WHAT TO DO:
From the records that follow, copy every line that contains the word "ДВОРАНА".

(Data excerpts)
----
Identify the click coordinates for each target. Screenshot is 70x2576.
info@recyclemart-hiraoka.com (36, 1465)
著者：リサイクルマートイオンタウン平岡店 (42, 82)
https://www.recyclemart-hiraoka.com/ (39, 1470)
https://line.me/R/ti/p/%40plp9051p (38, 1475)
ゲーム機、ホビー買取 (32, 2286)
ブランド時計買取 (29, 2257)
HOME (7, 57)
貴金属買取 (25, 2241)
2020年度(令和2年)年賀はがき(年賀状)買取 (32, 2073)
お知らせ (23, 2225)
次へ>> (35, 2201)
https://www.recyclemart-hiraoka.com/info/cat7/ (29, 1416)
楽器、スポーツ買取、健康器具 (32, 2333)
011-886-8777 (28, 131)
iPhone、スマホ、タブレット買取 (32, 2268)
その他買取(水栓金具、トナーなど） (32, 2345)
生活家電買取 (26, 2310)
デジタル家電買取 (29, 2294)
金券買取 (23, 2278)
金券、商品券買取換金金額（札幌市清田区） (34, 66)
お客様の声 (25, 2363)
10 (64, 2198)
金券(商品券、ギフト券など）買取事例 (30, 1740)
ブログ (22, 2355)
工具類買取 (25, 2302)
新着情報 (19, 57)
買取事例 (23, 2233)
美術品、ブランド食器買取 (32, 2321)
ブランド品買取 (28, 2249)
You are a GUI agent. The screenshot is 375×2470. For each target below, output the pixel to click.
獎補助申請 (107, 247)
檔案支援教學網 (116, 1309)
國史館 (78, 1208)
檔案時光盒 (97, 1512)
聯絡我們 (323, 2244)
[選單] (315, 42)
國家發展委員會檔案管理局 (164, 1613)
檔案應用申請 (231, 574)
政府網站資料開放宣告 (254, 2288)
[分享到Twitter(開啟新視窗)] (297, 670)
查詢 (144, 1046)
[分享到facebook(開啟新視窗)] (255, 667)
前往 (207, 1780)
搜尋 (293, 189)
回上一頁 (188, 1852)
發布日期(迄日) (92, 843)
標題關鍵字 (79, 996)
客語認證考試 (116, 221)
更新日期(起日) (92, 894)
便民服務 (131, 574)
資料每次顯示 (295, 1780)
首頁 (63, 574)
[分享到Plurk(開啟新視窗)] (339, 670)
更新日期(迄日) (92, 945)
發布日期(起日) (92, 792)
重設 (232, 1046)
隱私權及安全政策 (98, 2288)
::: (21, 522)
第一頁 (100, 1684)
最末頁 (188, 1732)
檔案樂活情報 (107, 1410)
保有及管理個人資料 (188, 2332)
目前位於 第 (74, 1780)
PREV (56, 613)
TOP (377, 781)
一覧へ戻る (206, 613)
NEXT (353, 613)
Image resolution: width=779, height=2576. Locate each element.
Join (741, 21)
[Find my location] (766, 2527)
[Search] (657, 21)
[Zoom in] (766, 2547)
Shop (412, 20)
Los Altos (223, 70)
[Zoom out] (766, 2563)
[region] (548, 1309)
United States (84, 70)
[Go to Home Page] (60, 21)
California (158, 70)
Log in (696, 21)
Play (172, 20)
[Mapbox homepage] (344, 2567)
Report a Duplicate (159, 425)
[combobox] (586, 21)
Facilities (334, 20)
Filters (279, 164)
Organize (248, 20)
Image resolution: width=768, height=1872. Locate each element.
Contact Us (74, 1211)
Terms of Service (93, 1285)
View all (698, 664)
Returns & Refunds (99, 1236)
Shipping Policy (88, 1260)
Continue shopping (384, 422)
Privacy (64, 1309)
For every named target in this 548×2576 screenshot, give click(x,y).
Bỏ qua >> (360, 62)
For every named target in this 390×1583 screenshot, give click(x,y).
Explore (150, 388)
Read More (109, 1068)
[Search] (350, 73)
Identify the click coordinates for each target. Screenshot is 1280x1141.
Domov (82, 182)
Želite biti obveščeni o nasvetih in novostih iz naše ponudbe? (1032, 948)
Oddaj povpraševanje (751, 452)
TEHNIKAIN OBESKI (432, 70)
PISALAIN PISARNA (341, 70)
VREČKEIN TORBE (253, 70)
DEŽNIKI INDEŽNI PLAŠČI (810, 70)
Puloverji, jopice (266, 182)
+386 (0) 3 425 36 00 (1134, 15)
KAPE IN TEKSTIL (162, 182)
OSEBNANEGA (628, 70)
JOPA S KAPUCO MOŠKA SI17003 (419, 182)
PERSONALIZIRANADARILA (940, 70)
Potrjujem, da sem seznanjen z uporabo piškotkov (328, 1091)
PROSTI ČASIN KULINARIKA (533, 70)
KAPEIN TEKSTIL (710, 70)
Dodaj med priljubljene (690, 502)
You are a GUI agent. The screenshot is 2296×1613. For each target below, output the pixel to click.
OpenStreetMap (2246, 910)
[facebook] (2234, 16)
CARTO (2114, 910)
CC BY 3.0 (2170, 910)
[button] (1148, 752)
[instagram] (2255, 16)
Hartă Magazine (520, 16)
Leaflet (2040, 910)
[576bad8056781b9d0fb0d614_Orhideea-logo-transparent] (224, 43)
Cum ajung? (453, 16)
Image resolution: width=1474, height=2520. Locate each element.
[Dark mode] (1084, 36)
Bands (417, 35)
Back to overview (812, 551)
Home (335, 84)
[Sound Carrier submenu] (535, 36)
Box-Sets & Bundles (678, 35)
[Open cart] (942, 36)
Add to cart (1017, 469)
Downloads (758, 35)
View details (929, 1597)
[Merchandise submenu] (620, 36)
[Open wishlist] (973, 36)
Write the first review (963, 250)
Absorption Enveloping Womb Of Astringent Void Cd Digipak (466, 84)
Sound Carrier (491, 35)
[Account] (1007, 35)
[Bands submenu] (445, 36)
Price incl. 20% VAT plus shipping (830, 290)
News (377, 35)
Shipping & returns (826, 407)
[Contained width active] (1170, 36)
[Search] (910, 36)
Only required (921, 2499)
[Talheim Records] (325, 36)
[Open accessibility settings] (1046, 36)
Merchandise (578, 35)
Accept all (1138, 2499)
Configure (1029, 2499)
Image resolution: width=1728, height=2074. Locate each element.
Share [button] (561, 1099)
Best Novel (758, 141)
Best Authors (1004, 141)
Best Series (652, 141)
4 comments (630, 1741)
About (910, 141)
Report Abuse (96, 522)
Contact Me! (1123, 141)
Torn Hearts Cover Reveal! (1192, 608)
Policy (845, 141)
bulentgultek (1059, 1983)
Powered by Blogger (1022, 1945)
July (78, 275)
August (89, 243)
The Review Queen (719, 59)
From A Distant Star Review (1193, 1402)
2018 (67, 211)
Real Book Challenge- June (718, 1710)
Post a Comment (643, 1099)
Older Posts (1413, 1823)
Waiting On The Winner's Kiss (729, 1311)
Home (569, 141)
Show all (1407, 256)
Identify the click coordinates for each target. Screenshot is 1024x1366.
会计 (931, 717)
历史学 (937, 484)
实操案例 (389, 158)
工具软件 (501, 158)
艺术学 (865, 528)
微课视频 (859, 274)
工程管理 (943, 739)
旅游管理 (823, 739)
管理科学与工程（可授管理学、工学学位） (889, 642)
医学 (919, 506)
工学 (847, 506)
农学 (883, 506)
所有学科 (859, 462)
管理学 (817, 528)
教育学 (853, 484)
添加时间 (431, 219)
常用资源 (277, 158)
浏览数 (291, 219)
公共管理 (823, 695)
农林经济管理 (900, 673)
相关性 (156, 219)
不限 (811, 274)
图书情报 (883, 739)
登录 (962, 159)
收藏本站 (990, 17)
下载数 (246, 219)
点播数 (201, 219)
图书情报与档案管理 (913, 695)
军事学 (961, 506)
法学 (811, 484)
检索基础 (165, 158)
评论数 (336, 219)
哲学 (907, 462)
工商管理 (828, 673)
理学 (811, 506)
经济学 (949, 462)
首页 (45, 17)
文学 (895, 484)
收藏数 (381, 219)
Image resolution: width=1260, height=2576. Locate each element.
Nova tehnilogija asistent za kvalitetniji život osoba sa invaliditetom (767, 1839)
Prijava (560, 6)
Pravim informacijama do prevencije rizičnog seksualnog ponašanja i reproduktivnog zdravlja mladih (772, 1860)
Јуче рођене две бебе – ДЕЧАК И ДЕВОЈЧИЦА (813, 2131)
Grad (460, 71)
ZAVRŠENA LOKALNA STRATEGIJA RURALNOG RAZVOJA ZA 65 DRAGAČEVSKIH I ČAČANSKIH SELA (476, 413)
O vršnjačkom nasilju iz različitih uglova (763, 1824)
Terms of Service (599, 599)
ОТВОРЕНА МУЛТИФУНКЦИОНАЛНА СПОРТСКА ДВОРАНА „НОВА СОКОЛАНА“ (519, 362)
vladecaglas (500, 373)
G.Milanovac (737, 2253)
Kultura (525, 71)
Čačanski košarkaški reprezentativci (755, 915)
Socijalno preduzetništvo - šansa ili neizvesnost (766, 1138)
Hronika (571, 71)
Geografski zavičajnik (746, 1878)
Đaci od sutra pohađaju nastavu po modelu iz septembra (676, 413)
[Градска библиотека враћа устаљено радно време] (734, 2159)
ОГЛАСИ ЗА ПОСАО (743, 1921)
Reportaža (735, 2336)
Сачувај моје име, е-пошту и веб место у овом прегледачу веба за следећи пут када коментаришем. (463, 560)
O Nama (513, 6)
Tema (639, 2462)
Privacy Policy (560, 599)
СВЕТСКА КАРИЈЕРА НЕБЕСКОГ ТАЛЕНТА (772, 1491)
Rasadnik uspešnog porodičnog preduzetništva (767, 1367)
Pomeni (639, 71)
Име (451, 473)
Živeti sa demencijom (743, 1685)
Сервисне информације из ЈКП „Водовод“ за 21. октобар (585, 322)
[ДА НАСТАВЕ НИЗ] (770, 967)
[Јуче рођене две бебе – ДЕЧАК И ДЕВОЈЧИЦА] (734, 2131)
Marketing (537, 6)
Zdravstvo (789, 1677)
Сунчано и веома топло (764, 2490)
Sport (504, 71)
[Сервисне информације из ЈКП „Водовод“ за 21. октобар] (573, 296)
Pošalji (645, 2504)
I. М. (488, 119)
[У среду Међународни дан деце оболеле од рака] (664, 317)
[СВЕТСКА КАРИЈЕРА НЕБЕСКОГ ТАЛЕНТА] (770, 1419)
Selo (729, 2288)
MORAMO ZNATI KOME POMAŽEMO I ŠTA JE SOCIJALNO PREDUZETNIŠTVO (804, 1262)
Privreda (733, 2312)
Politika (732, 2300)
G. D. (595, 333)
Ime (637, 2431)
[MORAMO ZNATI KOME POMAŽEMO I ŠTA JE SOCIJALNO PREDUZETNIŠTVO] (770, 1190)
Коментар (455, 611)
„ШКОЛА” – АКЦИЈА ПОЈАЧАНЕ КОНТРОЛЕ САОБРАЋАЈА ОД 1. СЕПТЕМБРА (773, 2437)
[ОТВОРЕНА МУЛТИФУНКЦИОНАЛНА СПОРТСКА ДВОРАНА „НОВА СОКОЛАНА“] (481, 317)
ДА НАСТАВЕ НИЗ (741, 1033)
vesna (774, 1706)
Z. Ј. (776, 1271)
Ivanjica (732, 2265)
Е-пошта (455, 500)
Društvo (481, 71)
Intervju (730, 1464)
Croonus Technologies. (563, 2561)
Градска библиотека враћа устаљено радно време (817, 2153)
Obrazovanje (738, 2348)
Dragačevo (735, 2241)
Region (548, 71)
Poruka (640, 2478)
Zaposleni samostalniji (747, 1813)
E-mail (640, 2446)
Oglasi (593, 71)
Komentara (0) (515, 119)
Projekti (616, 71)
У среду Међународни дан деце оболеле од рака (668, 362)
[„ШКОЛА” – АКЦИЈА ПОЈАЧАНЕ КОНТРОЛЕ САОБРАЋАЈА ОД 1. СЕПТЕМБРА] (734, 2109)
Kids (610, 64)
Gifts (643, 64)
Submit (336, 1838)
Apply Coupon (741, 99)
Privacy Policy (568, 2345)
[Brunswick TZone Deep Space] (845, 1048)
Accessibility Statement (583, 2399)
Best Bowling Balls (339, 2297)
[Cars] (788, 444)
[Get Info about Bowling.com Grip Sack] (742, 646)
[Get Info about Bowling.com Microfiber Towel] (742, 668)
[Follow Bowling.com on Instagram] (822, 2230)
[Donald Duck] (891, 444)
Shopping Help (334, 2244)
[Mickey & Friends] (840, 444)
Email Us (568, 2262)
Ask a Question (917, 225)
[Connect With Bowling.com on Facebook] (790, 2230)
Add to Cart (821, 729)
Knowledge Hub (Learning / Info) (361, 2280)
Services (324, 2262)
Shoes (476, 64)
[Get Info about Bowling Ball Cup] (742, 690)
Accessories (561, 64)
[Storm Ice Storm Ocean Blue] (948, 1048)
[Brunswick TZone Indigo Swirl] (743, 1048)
----
ANSWER AREA:
ОТВОРЕНА МУЛТИФУНКЦИОНАЛНА СПОРТСКА ДВОРАНА „НОВА СОКОЛАНА“ (519, 362)
[ОТВОРЕНА МУЛТИФУНКЦИОНАЛНА СПОРТСКА ДВОРАНА „НОВА СОКОЛАНА“] (481, 317)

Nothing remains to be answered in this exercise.